My intention here is to Book Buzz professional literature to give you an idea what it’s about and if it’s worth the read. Today’s Book Buzz is not a professional text, but I cannot stop thinking about it. The universe wants this book to be spoken about.
Last Saturday, I attended the 100th anniversary of TCRWP’s Saturday Reunion, like thousands of you did, too. Kate DiCamillo gave the closing and it is such a shame that her talk was not recorded. I completely understand why Teachers College does not record their sessions for later viewing; part of the magic is the in-the-moment synergy that is created by the presenters and attendees and there’s no way that would exist in a recording. But, Kate DiCamillo’s closing was a master class in storytelling, and I wish I could linger in her words again and again.

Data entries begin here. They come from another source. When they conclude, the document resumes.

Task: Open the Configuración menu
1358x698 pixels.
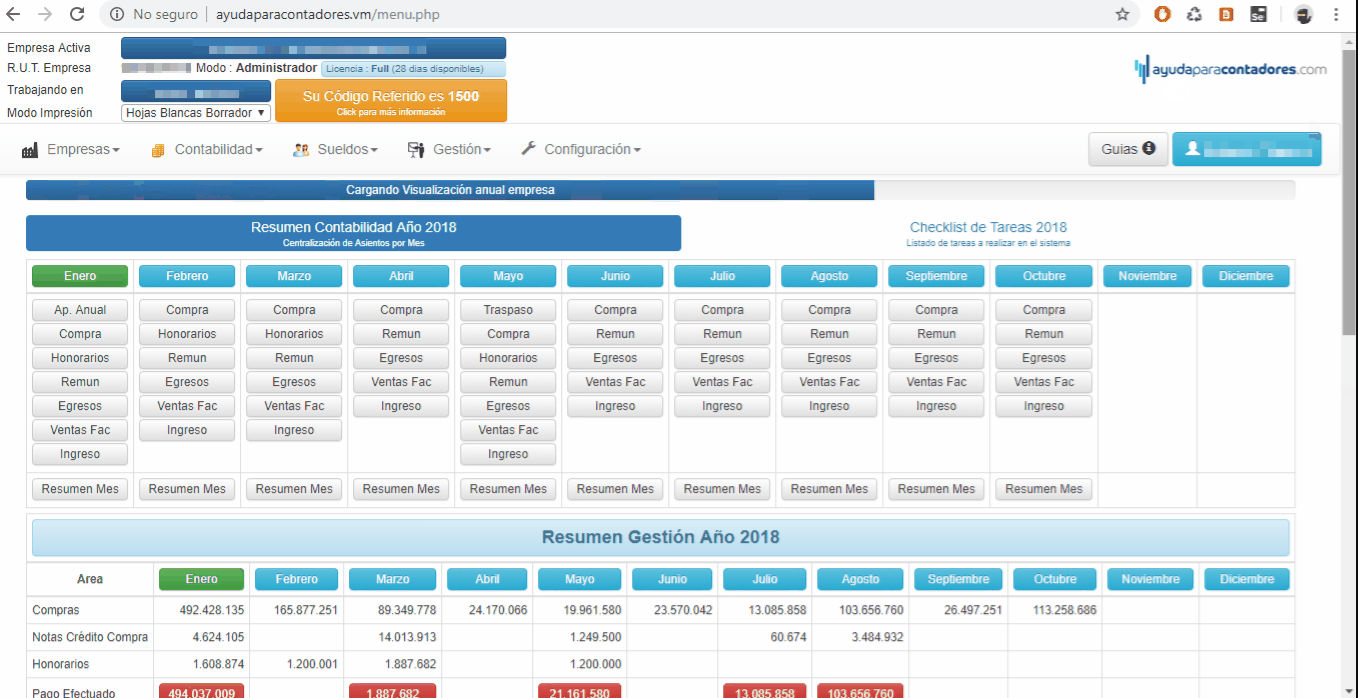Action: tap(581, 149)
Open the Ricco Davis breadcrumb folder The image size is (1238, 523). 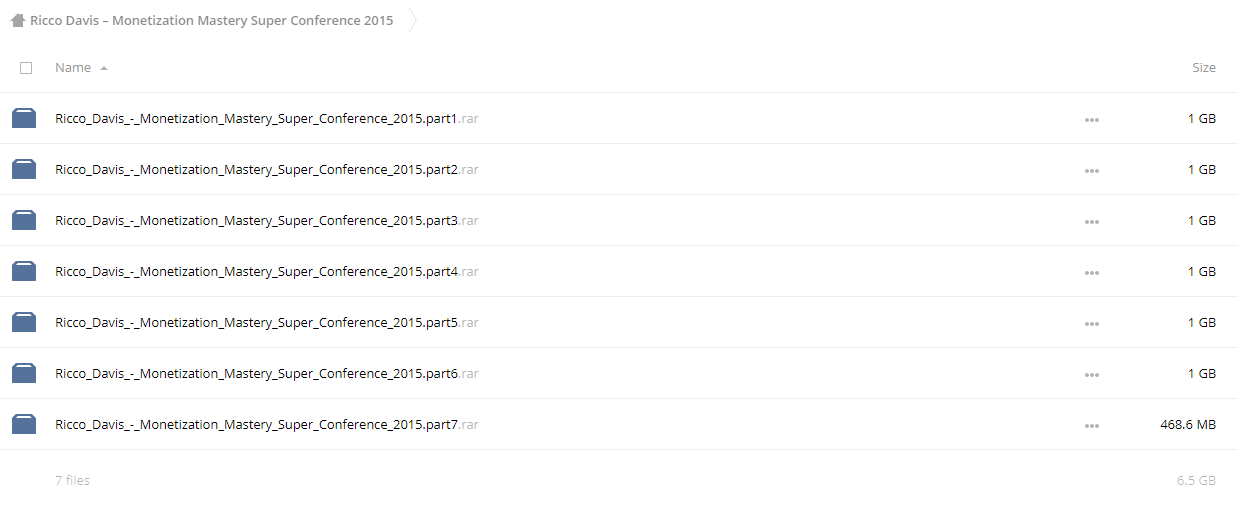[x=211, y=20]
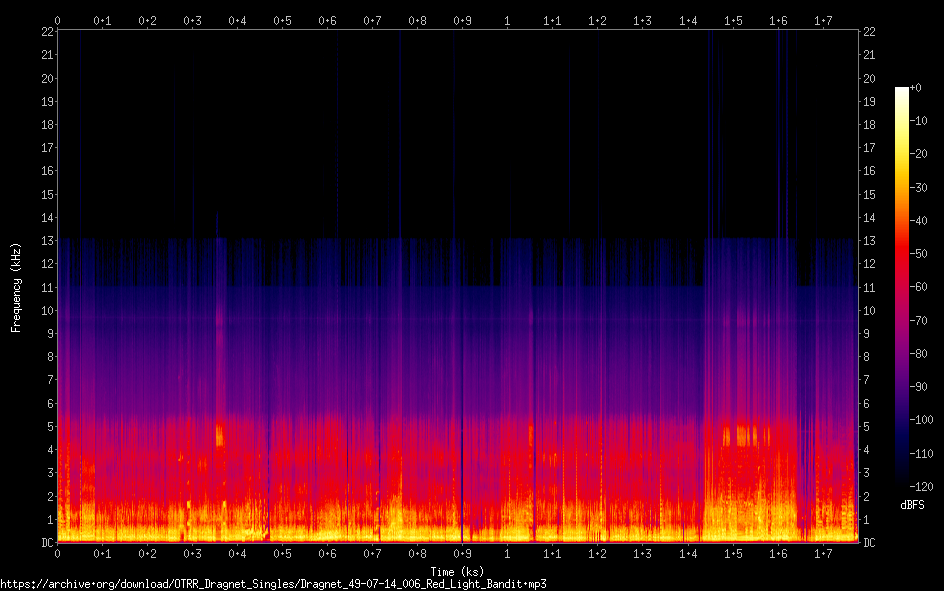Viewport: 944px width, 591px height.
Task: Click the 'Time (ks)' axis label
Action: [457, 571]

She told several personal stories that wove together with her latest book, The Beatryce Prophecy. Before she was even done speaking, I had purchased the book on my Kindle. That night I began a journey with Beatryce that still haunts me though I’ve long finished the book.
If you are looking for another DiCamillo story like Mercy Watson or Because of Winn Dixie, this book is not that. A few years ago, I read The Miraculous Journey of Edward Tulane aloud to my daughter who was probably 8 years old at the time. It was a miraculous and magical experience for us both. Beatryce is on another level than Edward. Where Edward is a tale that spanned a lifetime, Beatryce is a tale that unfolds much more quickly and urgently. Edward is tender and touching; Beatryce is mysterious, murky, dark.
The Beatryce Prophecy feels like a new era for DiCamillo, a new genre which she has mastered on the first go. If you personally love Kate DiCamillo’s work, read this book. You will inhale it. Her storytelling and diction is the finest it’s ever been. Then, think about the young people in your life. Would you recommend it to them?
I paused many times throughout the book to consider whether or not I would recommend it to my now-11-year-old daughter. Beatryce is heavy, full of death. A lot of DiCamillo’s books have sadnesses in them; often a parent is a dead and it’s the story of their child searching for something. This is true for Beatryce, too, but in a new and different way.
At the conclusion of the book, I told my daughter a little about the storyline and asked her if she was interested in reading it. She said she was. Perhaps there will be a Part 2 of this Book Buzz with her reflections.
Beatryce has stayed with me as have words from the book. I’ll leave you with two of my favorite quotes from the book as well as implore you to read The Beatryce Prophecy. Come back and tell me what you think. I can’t wait to find out.
“Because we must act to make our fate come true.”
“What world is this I now inhabit, and how shall I live in it?”